→ **What the task requires**
Leaving pictures out, repeat word for word the line that has "The image size" and each line that follows it to the end of the listing.

→ **Given data**
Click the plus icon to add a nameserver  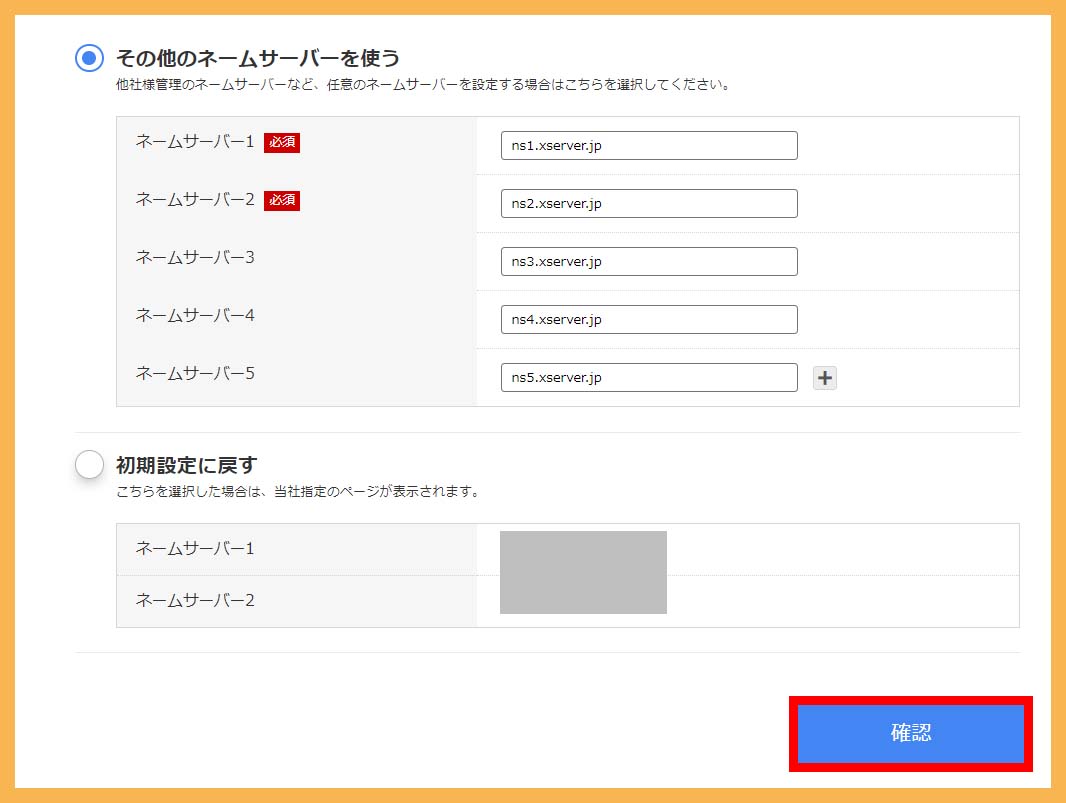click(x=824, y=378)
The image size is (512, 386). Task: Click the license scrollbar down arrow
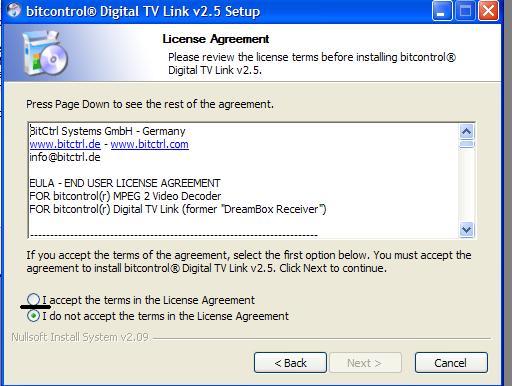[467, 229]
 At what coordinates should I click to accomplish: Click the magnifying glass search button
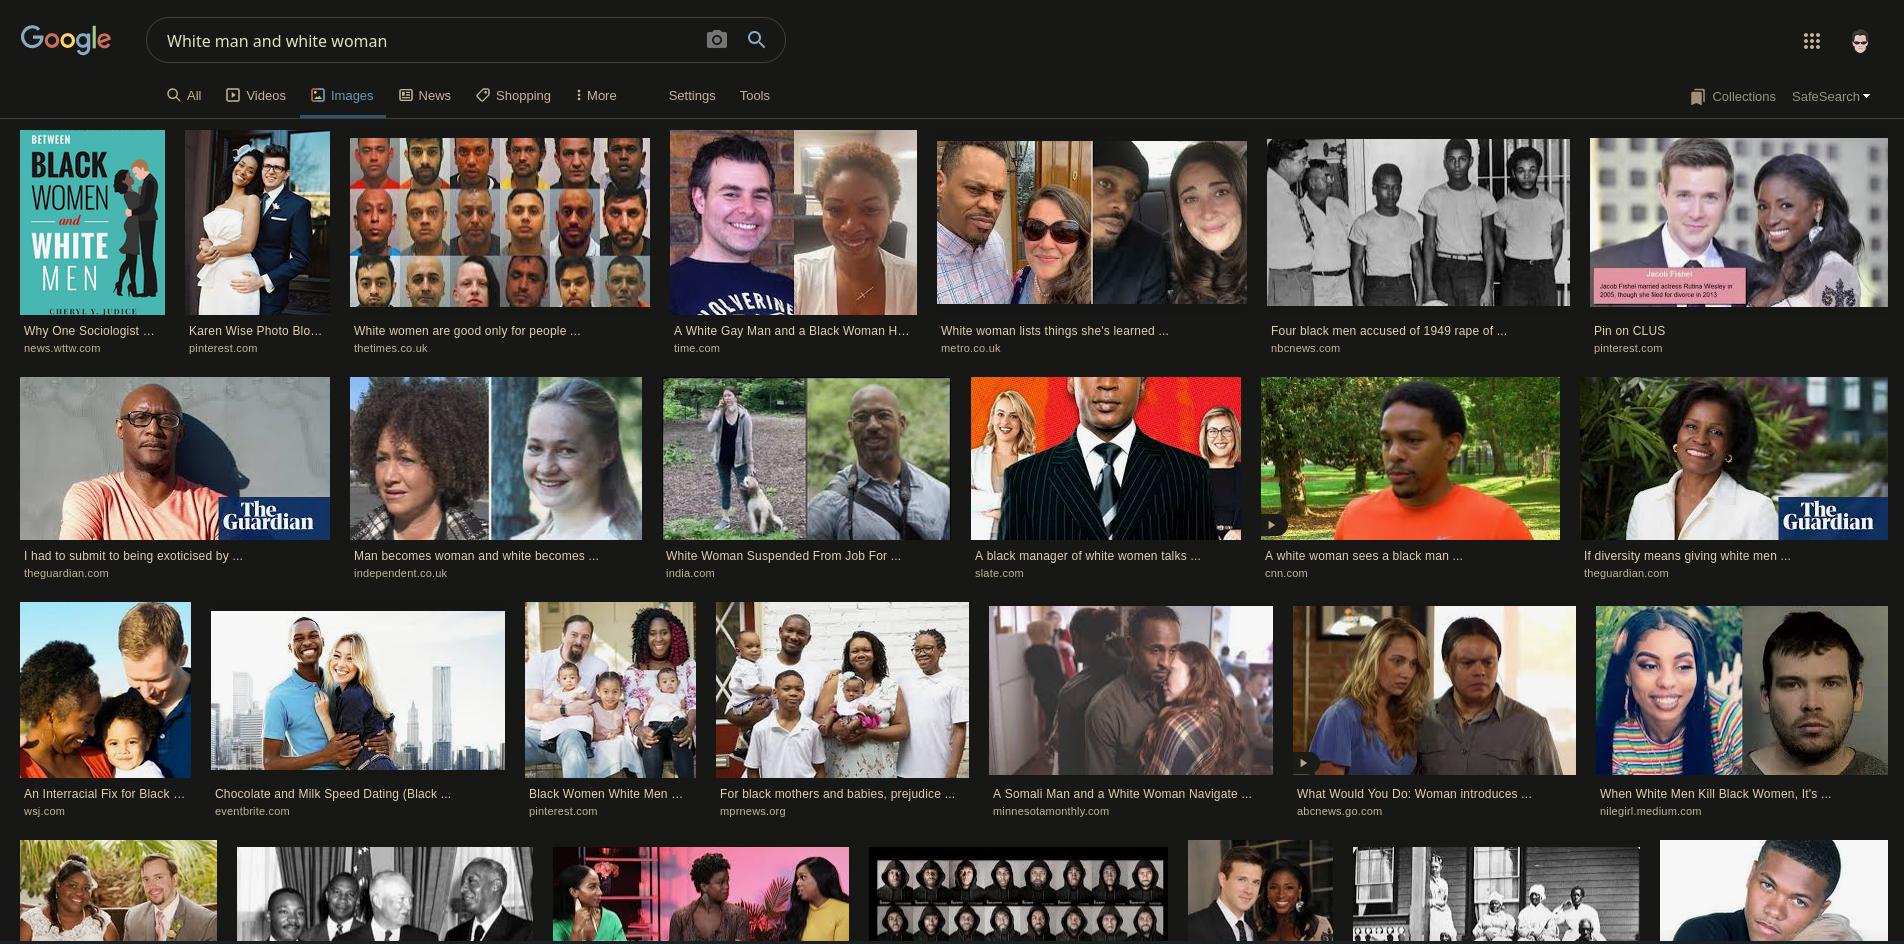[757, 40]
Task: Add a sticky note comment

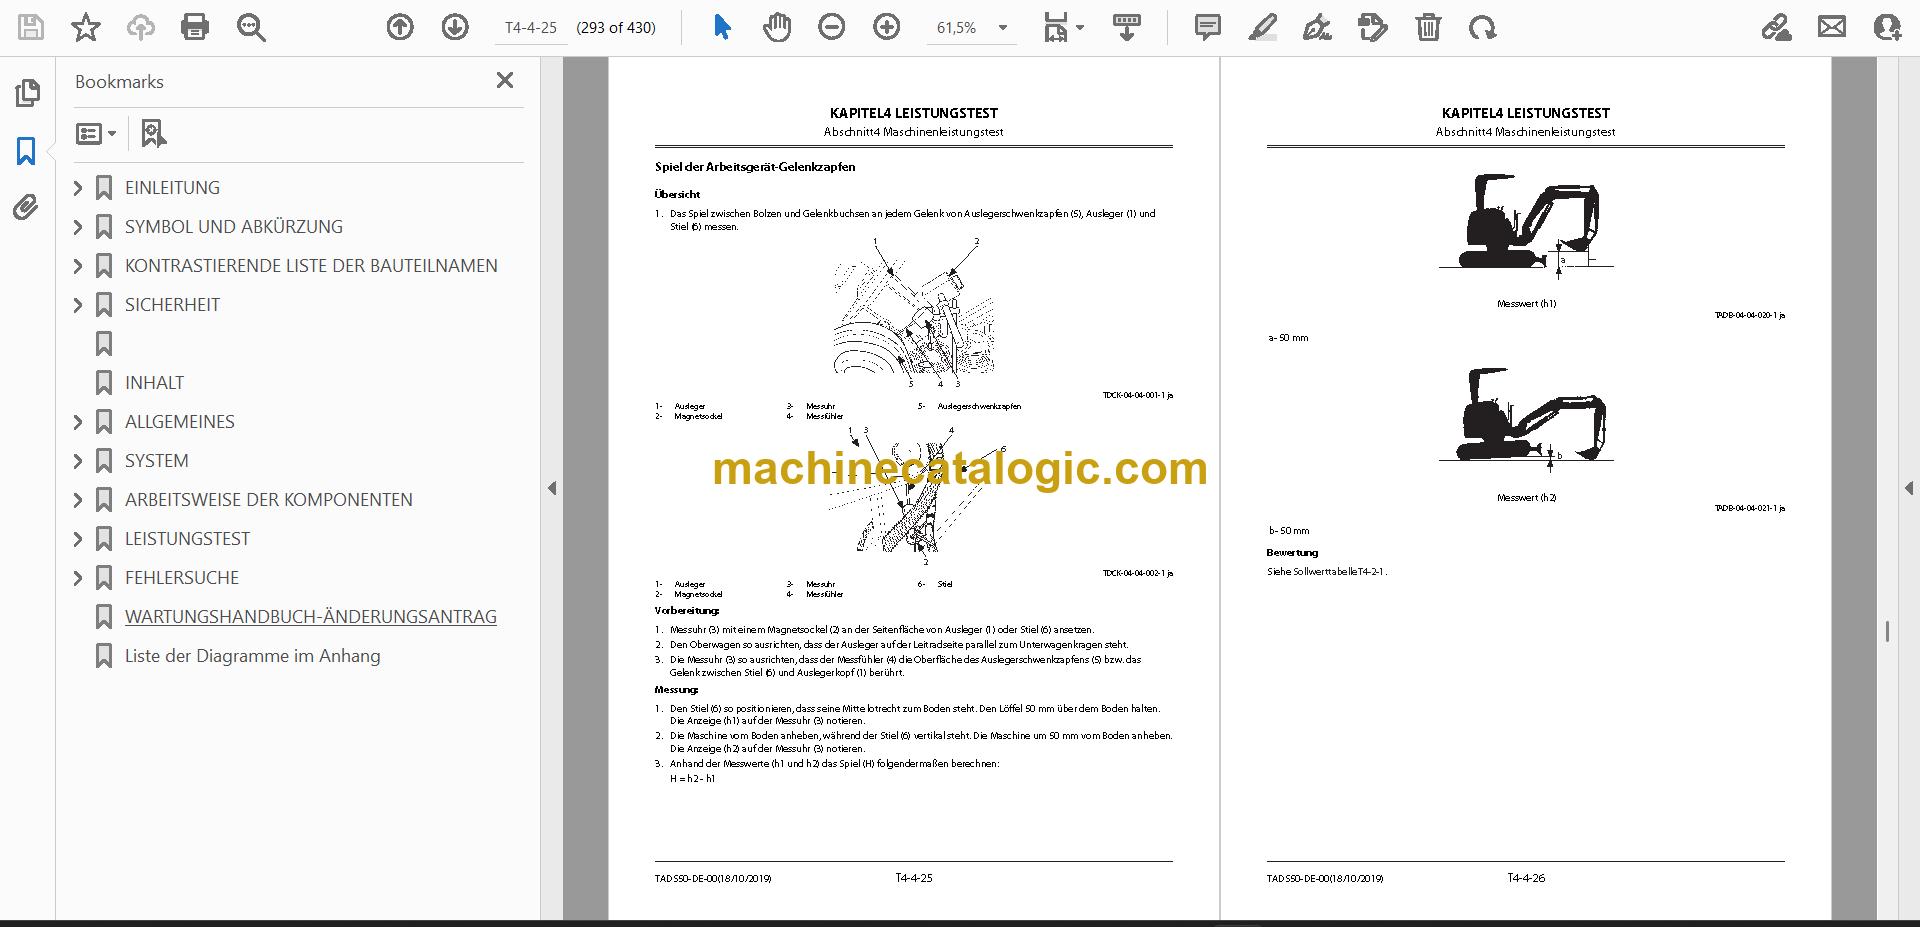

→ **Written response**
The image size is (512, 386). Task: Click the license scrollbar down arrow
[467, 229]
 At what coordinates should I click to accomplish: Click the magnifying glass search button
[757, 40]
Task: Add a sticky note comment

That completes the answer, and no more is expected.